EXERCISE OBJECTIVE:
All lines from the one containing "Open the Mayo month selector" to the end of the listing below should be output exactly; omit the pictures.

SUPPLIED RECORDS:
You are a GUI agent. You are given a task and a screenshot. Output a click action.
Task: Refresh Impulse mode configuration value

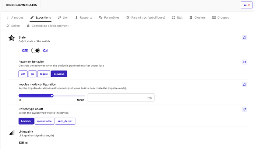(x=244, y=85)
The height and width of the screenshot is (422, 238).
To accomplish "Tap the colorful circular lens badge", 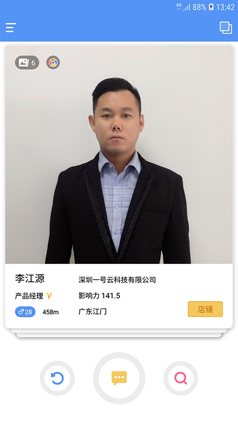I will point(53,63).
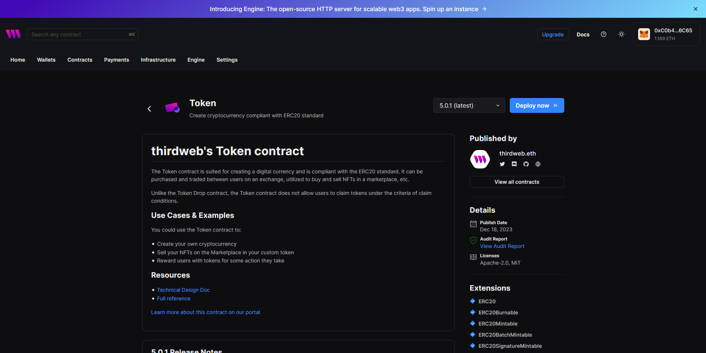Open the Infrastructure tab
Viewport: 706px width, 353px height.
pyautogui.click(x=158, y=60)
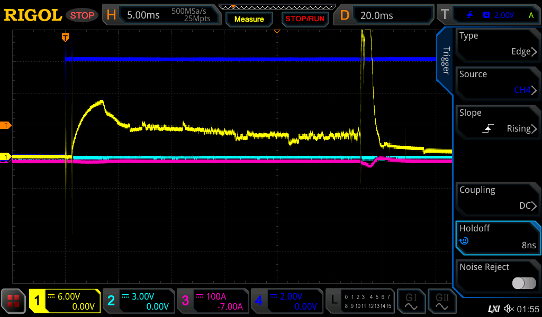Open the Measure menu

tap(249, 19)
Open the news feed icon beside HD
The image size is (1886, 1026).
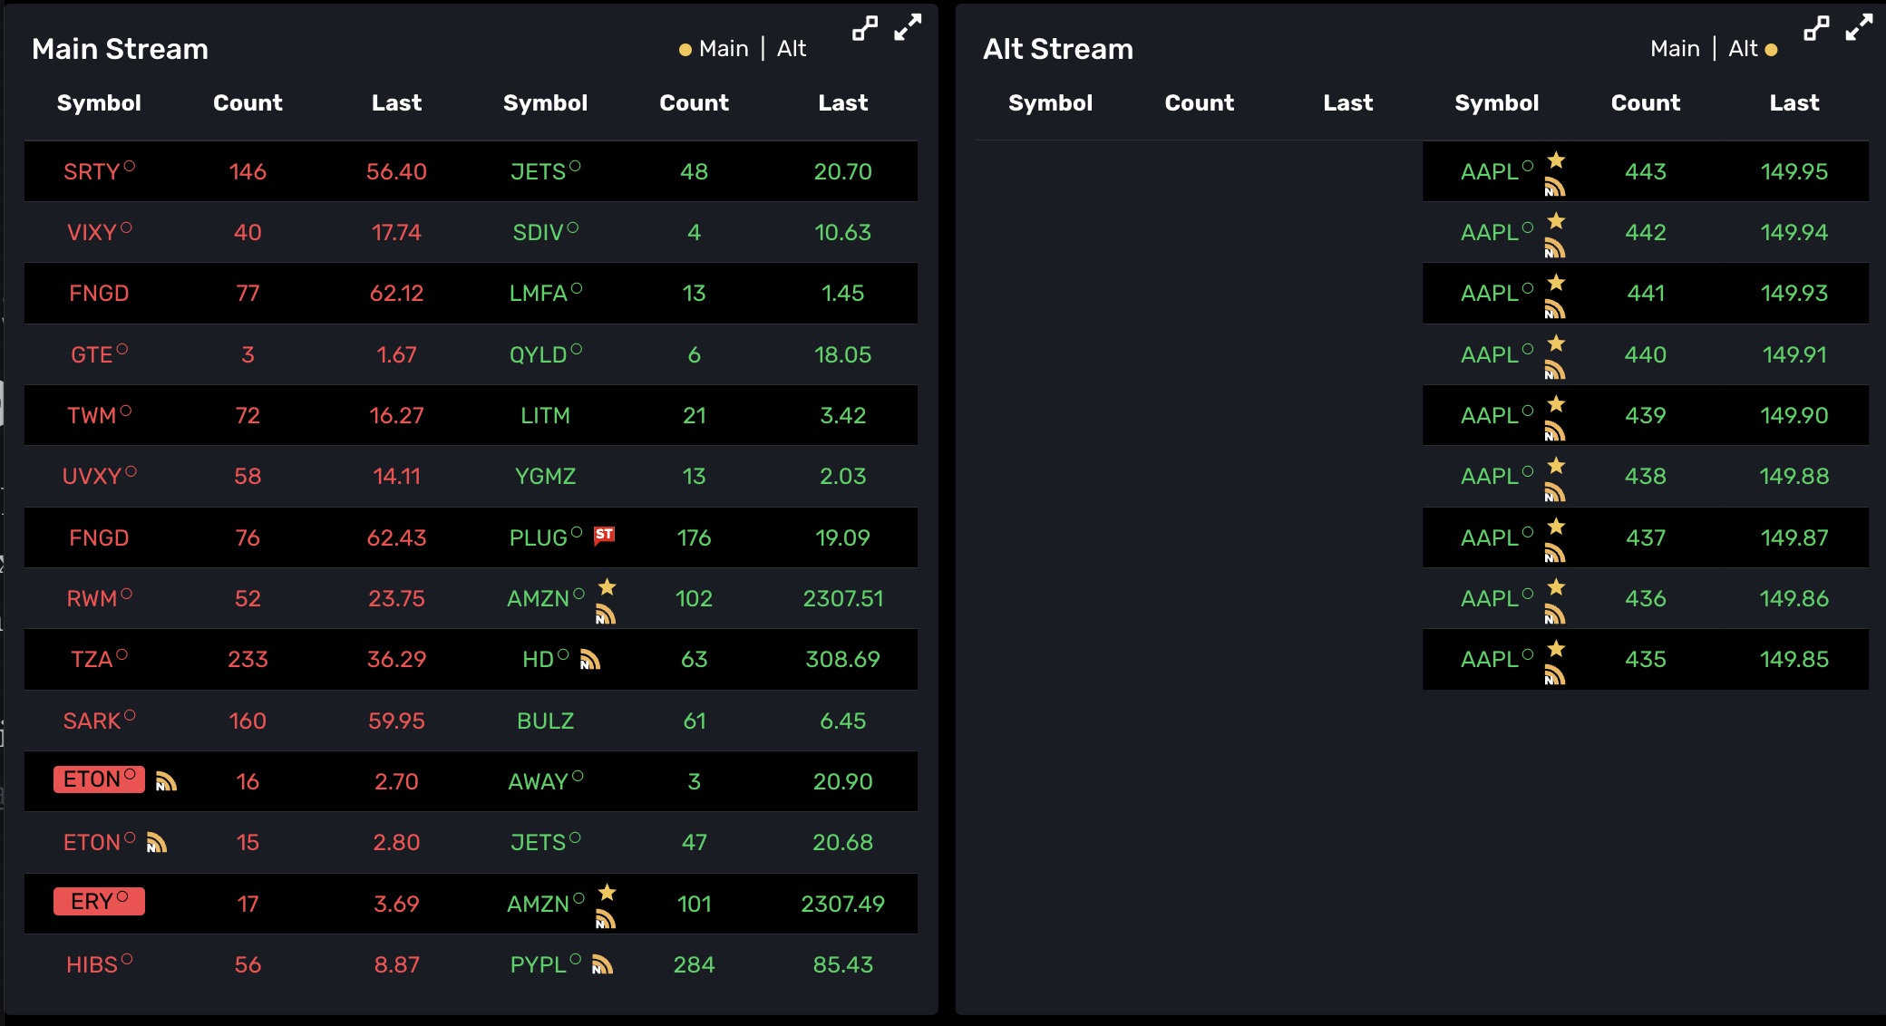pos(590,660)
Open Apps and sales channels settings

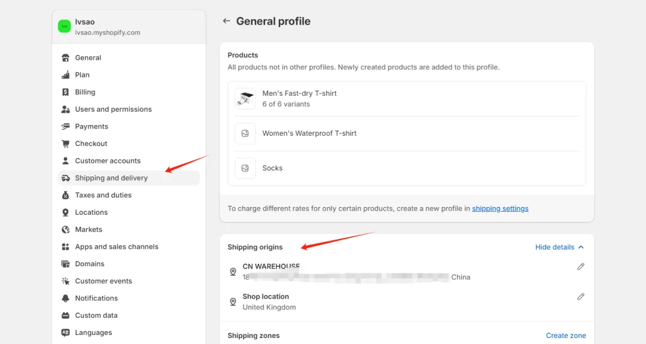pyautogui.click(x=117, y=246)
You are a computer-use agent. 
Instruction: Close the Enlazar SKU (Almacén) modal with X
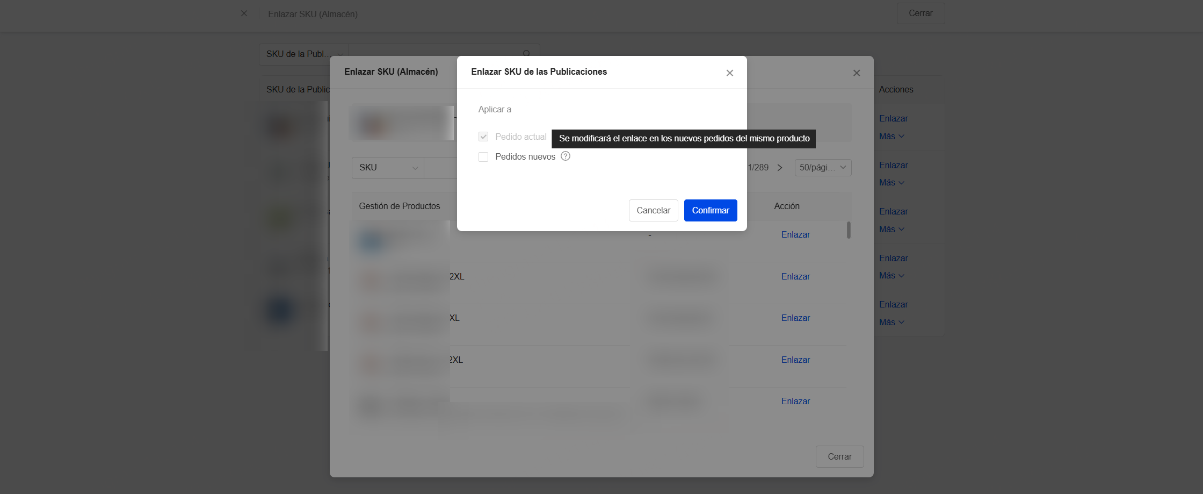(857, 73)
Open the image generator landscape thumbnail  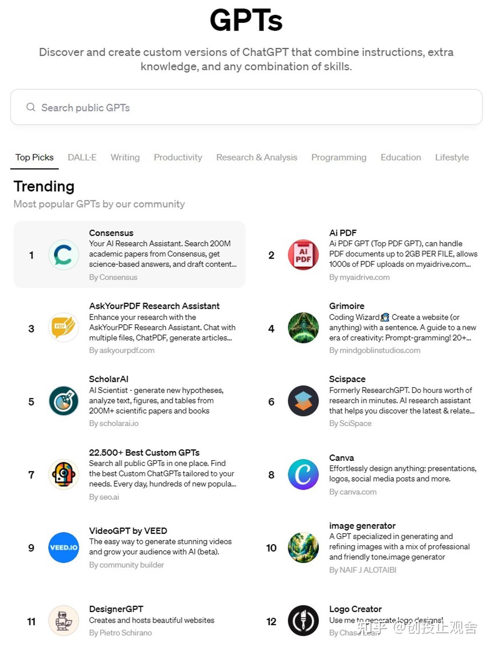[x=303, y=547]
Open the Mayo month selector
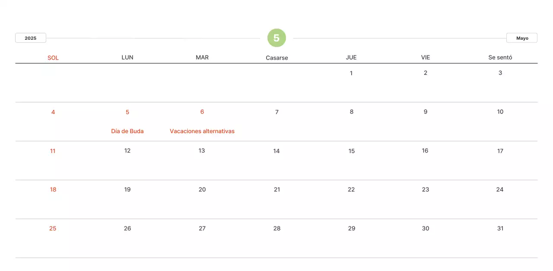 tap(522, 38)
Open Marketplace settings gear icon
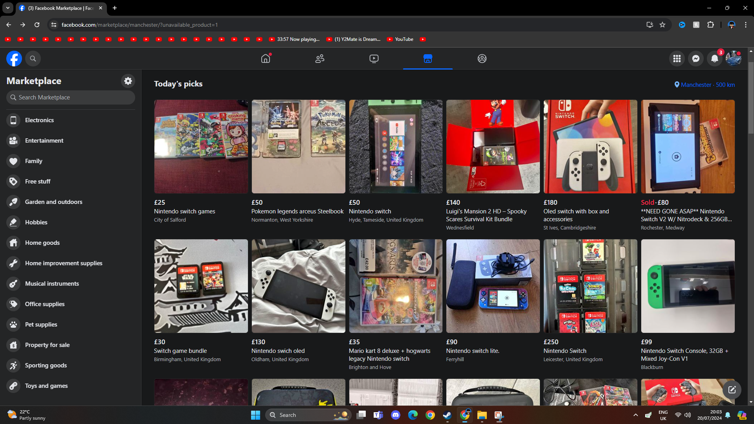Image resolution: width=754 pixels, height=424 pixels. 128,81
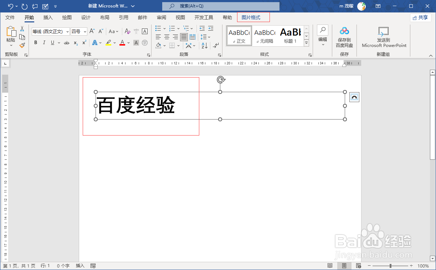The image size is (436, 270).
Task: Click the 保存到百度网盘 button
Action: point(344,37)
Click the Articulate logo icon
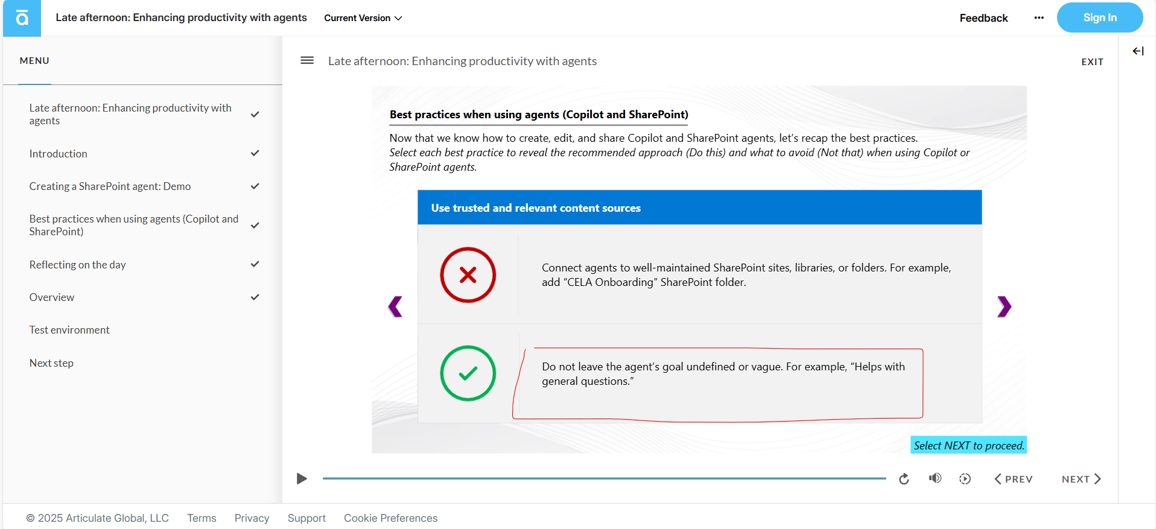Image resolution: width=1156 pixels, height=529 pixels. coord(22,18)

ANSWER SECTION:
Open the Mayo month selector
 tap(522, 38)
Open Marketplace settings gear icon
Image resolution: width=754 pixels, height=424 pixels. 128,81
The image size is (436, 270).
Task: Click the 保存到百度网盘 button
Action: point(344,37)
Click the Articulate logo icon
Image resolution: width=1156 pixels, height=529 pixels. coord(22,18)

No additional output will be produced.